Dedicated Met watchers will weigh in on the book’s handling of conflicts arising on the author’s watch, but he does not spend time on the details of policy or decision-making. Instead the emphasis is on the problems inherent in the mission and functioning of any sizable art museum. (How much they may overlap with those of a science or history museum is not addressed.)

The challenge facing the 21st-century art museum—to put it in the broadest possible terms—is to make the best of things despite a nagging institutional conscience. The ambitions driving the encyclopedic museum were already in play with the opening of the Louvre during the French Revolution. The French prototype faced, Weiss writes, “the difficult task of bringing into alliance a program celebrating artistic excellence, staggering abundance, elite taste, and colonialist violence, on the one hand, while at the same time advocating a commitment to universal equality and unlimited public access, on the other.” Then came the drive to bolster the collection through “an aggressive program of new acquisitions,” not entirely distinct from the enterprise of imperial plunder.

This array of goals and ideals could never align perfectly. Weiss takes the subsequent development of the museum as an institution to be the gradual and imperfect realization of an educational mission to inspire and enlighten the general public—in part through recognizing its own blind spots and problematic history. “As collections grew,” he writes, “and with them curatorial and conservation expertise, museums became increasingly self-conscious about the contradiction involved in labeling a collection ‘encyclopedic’ that was inevitably selective; they eventually acknowledged the harm done in making such representations to a diverse public disappointed in not finding the art of their culture or tradition within its walls.”

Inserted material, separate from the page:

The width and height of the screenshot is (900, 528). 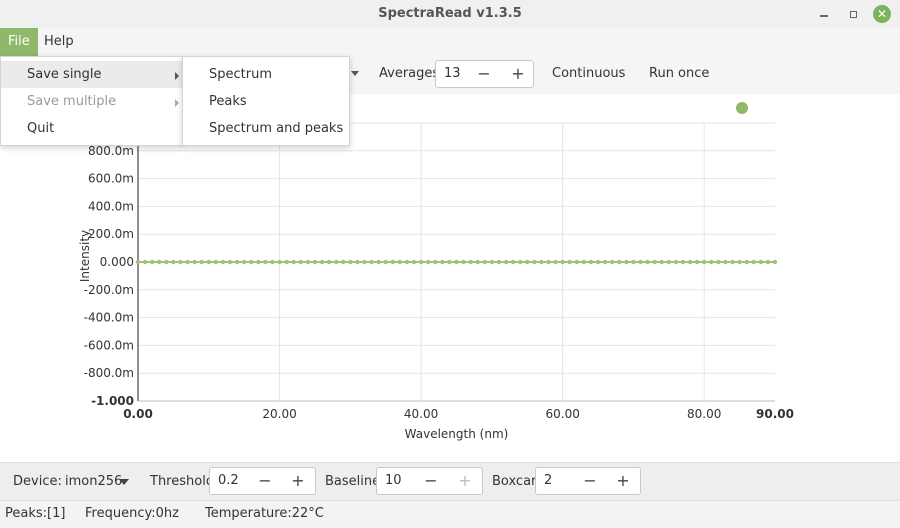 I want to click on menu-item-quit: Quit, so click(x=92, y=128).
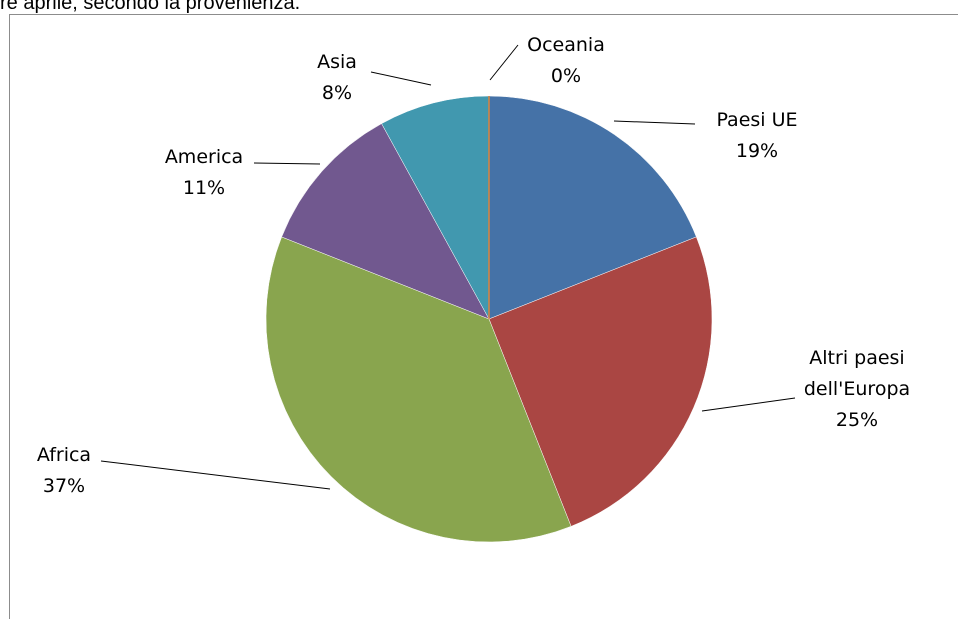  What do you see at coordinates (857, 389) in the screenshot?
I see `data-label-altri-paesi-dell-europa: Altri paesi dell'Europa 25%` at bounding box center [857, 389].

This ongoing critical self-assessment is in tension with another institutional mandate: to be “a place primarily for art, a sanctuary where anyone can find peace and inspiration, learning and community, and at least some distance from the cares of the day.” But any balance between relevance and tranquility must also square with keeping museums financially sustainable. The problem can be mitigated through budget cuts, entrance fees, donations or deaccessioning holdings gathering dust in the warehouse. And a decision in any direction will necessarily bring change, if not disruption, to some part of a museum’s self-defined mission.

With that in mind, the soup-hurling at the National Gallery ought to be considered in the light of the recent announcement by another British museum, the National Portrait Gallery, that it would be ending its relationship with British Petroleum after 30 years. Ejecting oneself from the deep pockets of an extremely rich corporation that sponsored a prize and kept the museum’s admissions free cannot be easy. It did so in response to years of pressure, as have other cultural institutions. That seems like a smart use of one’s outrage. I have no details in hand concerning the National Gallery’s corporate donors, but in any case, let’s keep van Gogh out of it.